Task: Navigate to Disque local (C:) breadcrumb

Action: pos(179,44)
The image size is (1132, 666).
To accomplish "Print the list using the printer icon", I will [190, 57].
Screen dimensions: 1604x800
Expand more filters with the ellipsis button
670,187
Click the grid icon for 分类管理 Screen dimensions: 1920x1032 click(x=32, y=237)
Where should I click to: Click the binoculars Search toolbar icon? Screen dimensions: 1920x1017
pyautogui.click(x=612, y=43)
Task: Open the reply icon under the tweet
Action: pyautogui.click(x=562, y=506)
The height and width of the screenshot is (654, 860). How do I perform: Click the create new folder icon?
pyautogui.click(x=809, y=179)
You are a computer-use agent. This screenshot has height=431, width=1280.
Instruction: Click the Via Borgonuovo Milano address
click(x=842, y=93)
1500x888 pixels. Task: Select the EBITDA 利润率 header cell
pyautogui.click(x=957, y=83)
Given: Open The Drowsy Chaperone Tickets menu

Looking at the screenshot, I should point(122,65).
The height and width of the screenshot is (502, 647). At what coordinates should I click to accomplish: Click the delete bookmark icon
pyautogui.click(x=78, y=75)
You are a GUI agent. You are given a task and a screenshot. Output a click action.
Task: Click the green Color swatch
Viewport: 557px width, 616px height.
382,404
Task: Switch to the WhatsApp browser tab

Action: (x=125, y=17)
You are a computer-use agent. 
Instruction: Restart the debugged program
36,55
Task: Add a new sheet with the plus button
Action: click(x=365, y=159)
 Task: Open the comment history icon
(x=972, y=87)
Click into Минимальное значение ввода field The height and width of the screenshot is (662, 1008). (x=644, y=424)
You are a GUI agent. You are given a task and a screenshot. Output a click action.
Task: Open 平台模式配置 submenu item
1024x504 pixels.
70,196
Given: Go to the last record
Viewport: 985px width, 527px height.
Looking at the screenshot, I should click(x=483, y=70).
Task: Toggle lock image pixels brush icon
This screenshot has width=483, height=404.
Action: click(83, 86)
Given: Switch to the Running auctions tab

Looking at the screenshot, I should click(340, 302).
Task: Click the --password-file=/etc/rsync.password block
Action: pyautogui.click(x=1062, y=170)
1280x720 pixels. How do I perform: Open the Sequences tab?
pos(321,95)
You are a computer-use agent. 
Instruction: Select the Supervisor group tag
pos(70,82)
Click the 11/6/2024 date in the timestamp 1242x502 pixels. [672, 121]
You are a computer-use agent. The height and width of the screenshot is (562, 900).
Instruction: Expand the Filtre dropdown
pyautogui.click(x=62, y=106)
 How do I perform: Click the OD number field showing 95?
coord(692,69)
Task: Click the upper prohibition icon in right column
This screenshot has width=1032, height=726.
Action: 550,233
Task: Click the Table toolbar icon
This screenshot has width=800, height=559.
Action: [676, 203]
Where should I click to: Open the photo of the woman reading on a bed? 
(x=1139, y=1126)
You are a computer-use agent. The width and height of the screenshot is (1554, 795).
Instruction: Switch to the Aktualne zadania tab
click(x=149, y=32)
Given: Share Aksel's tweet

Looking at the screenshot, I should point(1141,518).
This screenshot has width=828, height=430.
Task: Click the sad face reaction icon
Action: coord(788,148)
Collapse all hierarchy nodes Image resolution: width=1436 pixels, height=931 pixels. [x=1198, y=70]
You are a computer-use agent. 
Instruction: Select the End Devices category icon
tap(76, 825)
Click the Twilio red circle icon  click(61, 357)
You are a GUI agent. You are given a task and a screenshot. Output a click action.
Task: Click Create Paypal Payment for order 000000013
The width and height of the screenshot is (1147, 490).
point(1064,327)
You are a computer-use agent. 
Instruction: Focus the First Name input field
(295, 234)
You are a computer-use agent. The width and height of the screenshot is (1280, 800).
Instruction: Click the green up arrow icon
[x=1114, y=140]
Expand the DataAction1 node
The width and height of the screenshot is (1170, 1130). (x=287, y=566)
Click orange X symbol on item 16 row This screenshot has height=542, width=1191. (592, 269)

*****

What you have to do> Bring together every line in the entries that holds the string "item".

Answer box>
Task: Open 平台模式配置 submenu item
Click orange X symbol on item 16 row This screenshot has height=542, width=1191. (592, 269)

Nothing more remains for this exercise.